Şimdi, ben de birçok şeyden vazgeçebilmişken pek çok şeyden, kafamda bu bulanık fikirlerle eksikliğimi teşkil etmeyecek biçimde vazgeçebilmişken, mevcudiyetimi hatırlatacak şeyler yaşıyorum. Rüyalar görüyorum. Kimi zaman, olmadık yerlerde, bir tanıdık yüz, mazide kalmış müşterek bir mekân, radyodan duyulan bir nağme, kimi zamansa yalnızca bir kelime, bir ifade, bir eda bana seni hatırlatıyor. Senin kadar, sensizliğe bulanmamış beni de hatırlıyorum, kahırlara batarak. Gerçek, böyle zamanlarda üzerime yıkılıveriyor sanki. Uykuya firar etsem, o büsbütün bir macera, kendi içinde; rüyaların ne getireceğini bilmiyorum.

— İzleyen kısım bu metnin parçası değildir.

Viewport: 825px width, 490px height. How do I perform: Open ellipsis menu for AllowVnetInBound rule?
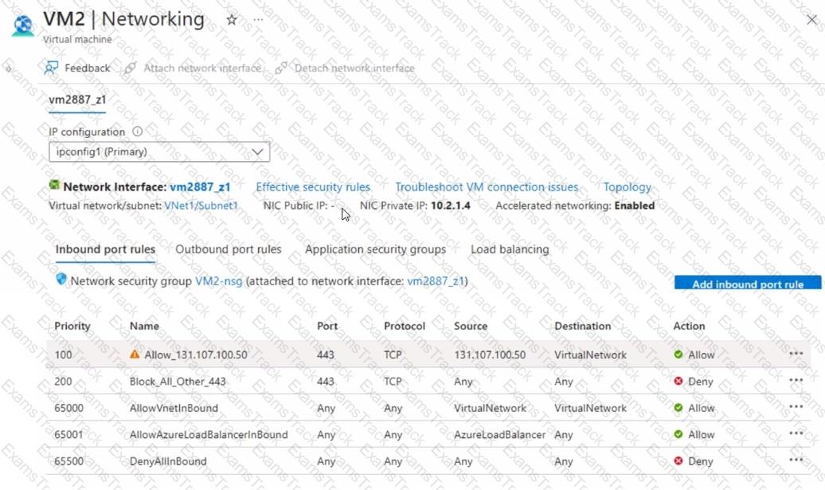tap(796, 407)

Boylu boyunca uzandığımda yatağa, gözlerimi yumuyorum. Bu, beşeriyetin en tabii hallerinden birinin gölgesinde gerçeğe karşı direniyorum. Hayatın lalettayin bir ayrıntısına tutunmak, gerçeğe direnmenin en geçerli yollarından biri belki ve hayata karşı bir kadından, bir adamdan, bir evlattan veya anne-babadan güç almak da böyle bir dürtü olsa gerek. Ben o halimden güç alıyorum. Gerçek mengene gibi bir şey; insanın zihnini, ruhunu daraltıp, onun hayallerini, umutlarını, tüm hissi âlemini bir kalıba, kendince bir kalıba sokmaya çalışıyor. Rüyalar ise büsbütün bir boşluk… Orada yaşayan hiçbir şeyin bir sınırı, bir önemi yok; denizin içindeki bir damla misali her nesne. İçinde kaybolmaktan korkuyorum. Seni düşünebilmek için, uyku ve uyanıklık arasındaki son istasyona sığınıyorum böylece. Orada bir köşede dikiliyorum; azat ediyorum aklımı. Oynaşıyor gerçeklerle. İçinden belki bir ya da birkaç kelime çıkıyor; insan aklına, ruhuna en yakın cümleleri bu zamanlarda buluyor. Seni düşünüyorum o zaman, seni anlatan kelimelere, cümlelere, sen diye yakın olmak istiyorum. Belki bir kelimeye, bir öyküye sığdırabilirim onları diye umut ediyorum. Küçük bir deftere yazıyorum onları, unutmayayım diye. Sonra, hayatın o detayı içinde, orada olmanın mutluluğunu hissederek dalıyorum uykuya. Ne zamandır sabah ilk işim onları birerden deftere nakletmek. Herkesin tükenmeğe, hiçliğe karşı hayata bir tutunma yolu var; benimkisi ise bu. Yazıyorum; yazıyorum fakat okumuyorum onları.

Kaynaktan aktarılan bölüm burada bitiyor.